Testo di partenza →
────────────────────────────────────────
E tuttavia, basta addentrarsi nel Saggio per rendersi conto che l'introspezione è fin da principio vincolata ad una tesi di carattere generale: ogni idea deve essere infine ricondotta ad un'immagine mentale, ad una raffigurazione che si imprime nella coscienza e che trova il suo senso nella sua valenza figurativa. Ma ciò è quanto dire che la mente deve essere pensata come un grande teatro in cui il mondo esterno si raffigura. O più precisamente: come una galleria di dipinti in cui vi è un quadro per ogni parola significante del nostro linguaggio.

Non è difficile scorgere il nesso che lega quest'immagine della coscienza al fraintendimento psicologico dell'ego che caratterizza la svolta cartesiana. Per Cartesio come per Locke l'esperienza è il processo di acquisizione di una molteplicità di immagini e la mente è il luogo in cui queste innumerevoli raffigurazioni vengono di volta in volta ospitate. Ma se ciò accade la ragione è ben chiara: se si riconduce l'esperienza alla dimensione psicologica della mente e se si pensa poi la mente come una cosa, sia pure pensante, allora è anche necessario credere che ogni sfumatura di senso debba essere reinterpretata come una distinzione che concerne la dimensione contenutistica del vissuto, la sua dimensione figurativa. Così, se è lecito distinguere tra un triangolo individuale e il concetto universale di triangolo dovrà anche avere un senso parlare di un'idea individuale di triangolo e dell'idea astratta di una figura geometrica che abbia tre lati, ma che non sia né regolare, né isoscele, né scalena - di una figura impossibile, insomma. Ed un analogo discorso vale anche per le forme intenzionali dell'esperienza che debbono essere ricondotte a differenze interne alle idee, alla loro dimensione presentativa: un ricordo sarà allora un'idea sbiadita, l'immaginazione una raffigurazione incerta. Un'altra via non vi è: se la mente è concepita come una cosa, sia pure pensante, anche le differenze tra esperienze dovranno essere concepite come se fossero differenze tra cose - tra immagini più o meno vivide, più o meno ricche di dettagli. E che per Locke l'anima sia costruita sul modello delle cose materiali è difficile negarlo - almeno per Husserl:

la psiche è un reale chiuso in sé come il corpo. Nella prospettiva di un ingenuo naturalismo l'anima viene intesa come uno spazio per sé. Per usare la celebre similitudine di Locke: l'anima diventa una tavoletta di cera sulla quale i dati psichici vanno e vengono (ivi, p. 113).
────────────────────────────────────────
Dati →
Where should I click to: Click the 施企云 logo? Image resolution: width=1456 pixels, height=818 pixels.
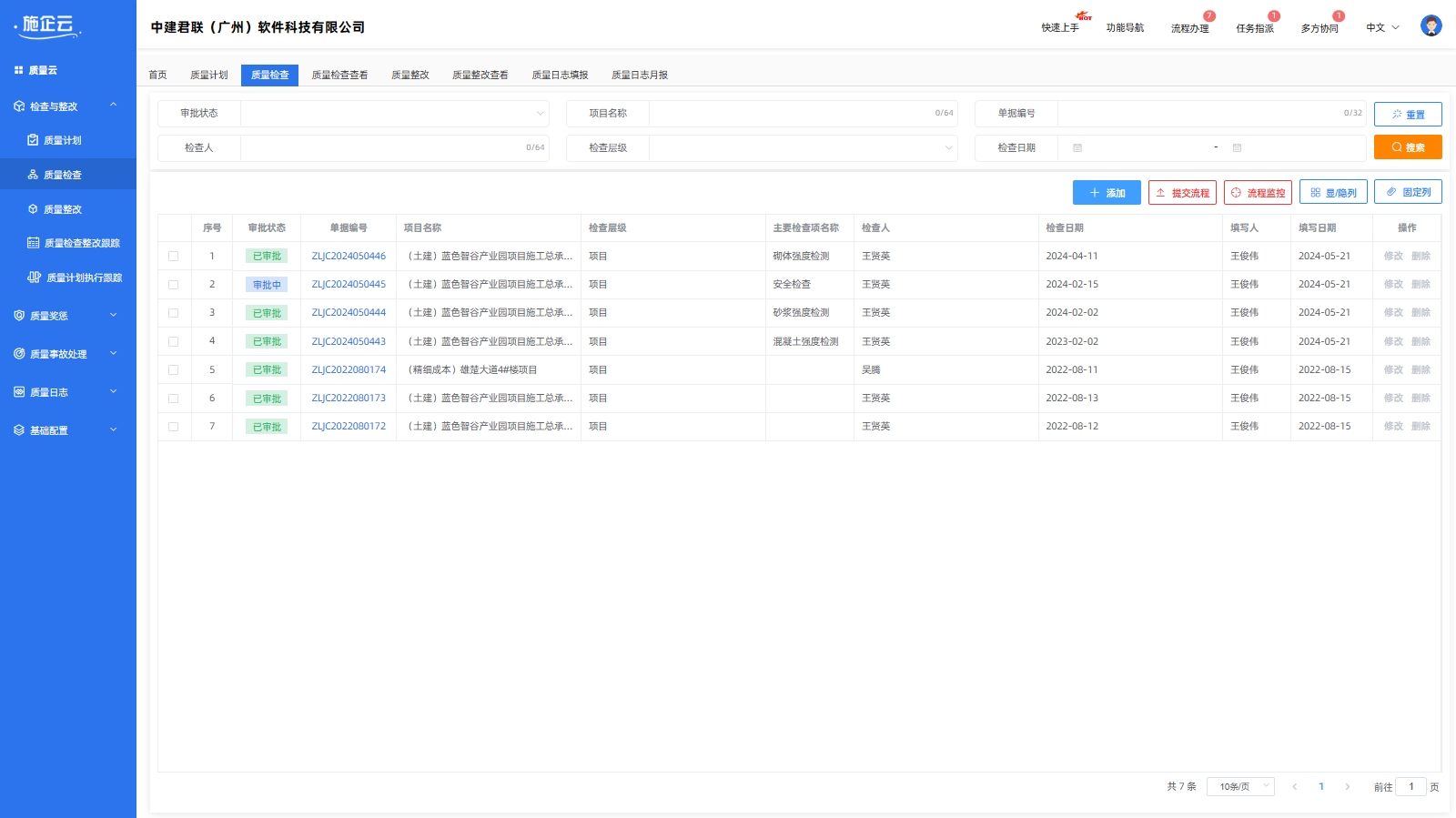(48, 26)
────────────────────────────────────────
Compito da svolgere → Riproduci per intero il testo di partenza, parola per parola e senza alcuna modifica. Le righe costituiscono un materiale a parte, distinto dal testo di partenza.

Risultato →
E tuttavia, basta addentrarsi nel Saggio per rendersi conto che l'introspezione è fin da principio vincolata ad una tesi di carattere generale: ogni idea deve essere infine ricondotta ad un'immagine mentale, ad una raffigurazione che si imprime nella coscienza e che trova il suo senso nella sua valenza figurativa. Ma ciò è quanto dire che la mente deve essere pensata come un grande teatro in cui il mondo esterno si raffigura. O più precisamente: come una galleria di dipinti in cui vi è un quadro per ogni parola significante del nostro linguaggio.

Non è difficile scorgere il nesso che lega quest'immagine della coscienza al fraintendimento psicologico dell'ego che caratterizza la svolta cartesiana. Per Cartesio come per Locke l'esperienza è il processo di acquisizione di una molteplicità di immagini e la mente è il luogo in cui queste innumerevoli raffigurazioni vengono di volta in volta ospitate. Ma se ciò accade la ragione è ben chiara: se si riconduce l'esperienza alla dimensione psicologica della mente e se si pensa poi la mente come una cosa, sia pure pensante, allora è anche necessario credere che ogni sfumatura di senso debba essere reinterpretata come una distinzione che concerne la dimensione contenutistica del vissuto, la sua dimensione figurativa. Così, se è lecito distinguere tra un triangolo individuale e il concetto universale di triangolo dovrà anche avere un senso parlare di un'idea individuale di triangolo e dell'idea astratta di una figura geometrica che abbia tre lati, ma che non sia né regolare, né isoscele, né scalena - di una figura impossibile, insomma. Ed un analogo discorso vale anche per le forme intenzionali dell'esperienza che debbono essere ricondotte a differenze interne alle idee, alla loro dimensione presentativa: un ricordo sarà allora un'idea sbiadita, l'immaginazione una raffigurazione incerta. Un'altra via non vi è: se la mente è concepita come una cosa, sia pure pensante, anche le differenze tra esperienze dovranno essere concepite come se fossero differenze tra cose - tra immagini più o meno vivide, più o meno ricche di dettagli. E che per Locke l'anima sia costruita sul modello delle cose materiali è difficile negarlo - almeno per Husserl:

la psiche è un reale chiuso in sé come il corpo. Nella prospettiva di un ingenuo naturalismo l'anima viene intesa come uno spazio per sé. Per usare la celebre similitudine di Locke: l'anima diventa una tavoletta di cera sulla quale i dati psichici vanno e vengono (ivi, p. 113).